P612. Influence of mucosal healing in clinical course of ulcerative colitis
Mucosal healing has become a common endpoint in most therapeutic trials and an important objective that we try to assess in ulcerative colitis (UC) patients. Data regarding the influence of mucosal healing in the clinical course of UC is limited due to the absence of prospective studies. The aim of this study is to evaluate the influence and the prognostic value of mucosal healing in UC patients.
A prospective observational cohort study was designed. All UC patients who presented mucosal healing in a colonoscopy were consecutively included and classified according to the Montreal Classification. Mucosal healing was defined as an endoscopic Mayo sub-score of 0 or 1, in accordance with the most significant UC trials. In order to avoid interpretation bias, all colonoscopies were performed and scored by the same endoscopist, specialised in inflammatory bowel disease endoscopy. Clinical relapse was defined as requirement of remission induction treatment, any treatment escalation, hospitalisation or colectomy. In order to assess the clinical course of UC, over a follow-up period of 12 months all clinical relapses were recorded and evaluated at months 6 and 12. The influence of demographic variables (gender, tobacco and extension of the disease) in the clinical course of UC patients was also evaluated. Results are shown as percentages, and were analysed by the chi-square test and the Fisher exact test, where appropriate.

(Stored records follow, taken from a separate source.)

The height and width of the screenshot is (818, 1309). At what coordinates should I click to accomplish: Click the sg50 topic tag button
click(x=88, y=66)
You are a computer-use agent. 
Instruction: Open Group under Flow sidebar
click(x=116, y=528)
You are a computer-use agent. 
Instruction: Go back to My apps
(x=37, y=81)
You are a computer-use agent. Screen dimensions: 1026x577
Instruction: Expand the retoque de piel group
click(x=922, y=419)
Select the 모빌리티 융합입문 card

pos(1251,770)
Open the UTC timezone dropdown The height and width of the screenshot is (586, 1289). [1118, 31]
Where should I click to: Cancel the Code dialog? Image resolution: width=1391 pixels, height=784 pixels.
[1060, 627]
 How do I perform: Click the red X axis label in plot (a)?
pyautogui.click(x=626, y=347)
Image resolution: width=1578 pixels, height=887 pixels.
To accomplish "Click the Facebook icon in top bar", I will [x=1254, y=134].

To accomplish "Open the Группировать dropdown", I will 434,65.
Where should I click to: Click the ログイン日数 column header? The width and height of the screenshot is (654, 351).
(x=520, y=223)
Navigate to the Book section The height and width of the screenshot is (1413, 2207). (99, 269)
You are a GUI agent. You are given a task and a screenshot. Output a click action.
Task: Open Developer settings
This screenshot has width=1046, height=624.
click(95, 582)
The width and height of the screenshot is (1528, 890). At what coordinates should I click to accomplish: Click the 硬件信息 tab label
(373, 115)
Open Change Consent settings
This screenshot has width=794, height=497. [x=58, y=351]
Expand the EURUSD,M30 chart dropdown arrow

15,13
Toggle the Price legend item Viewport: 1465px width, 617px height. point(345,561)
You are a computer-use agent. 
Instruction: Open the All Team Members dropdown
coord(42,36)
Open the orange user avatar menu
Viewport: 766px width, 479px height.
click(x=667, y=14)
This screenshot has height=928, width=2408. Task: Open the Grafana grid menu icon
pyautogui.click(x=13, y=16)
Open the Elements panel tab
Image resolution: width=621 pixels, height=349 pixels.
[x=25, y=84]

187 UC patients were included: 94 male (50.3%), mean age 52 years, ages ranging from 22 to 85. 31.3% of patients were E1, 42.2% E2 and 26.5% E3 according with the Montreal Classification. Regarding smoking habits, 17.1% were currently smokers, 28.1% former smokers and 54.7% non-smokers. During the first 6 months most patients maintained remission after mucosal healing (81.8%) and only 34 patients (18.2%) presented a relapse. During the following 6 months (from 6 to 12) 15.5% of patients presented a relapse. Despite more E2 patients (10.8%) than E1 (3.6%) and E3 (4.2%) presenting a relapse in the first 6 months, differences were not statistically significant (p = 0.14). Regarding tobacco, 8.8% of non-smokers, 6.1% of former smokers and 3.9% of current smokers presented a clinical relapse in the 6 months following mucosal healing, without statistically significant differences among the three groups (p = 0.60).
This study demonstrated that mucosal healing is associated with clinical remission and a favourable prognosis in UC. The extension of the disease does not have any influence over maintenance of remission in patients who had achieved mucosal healing.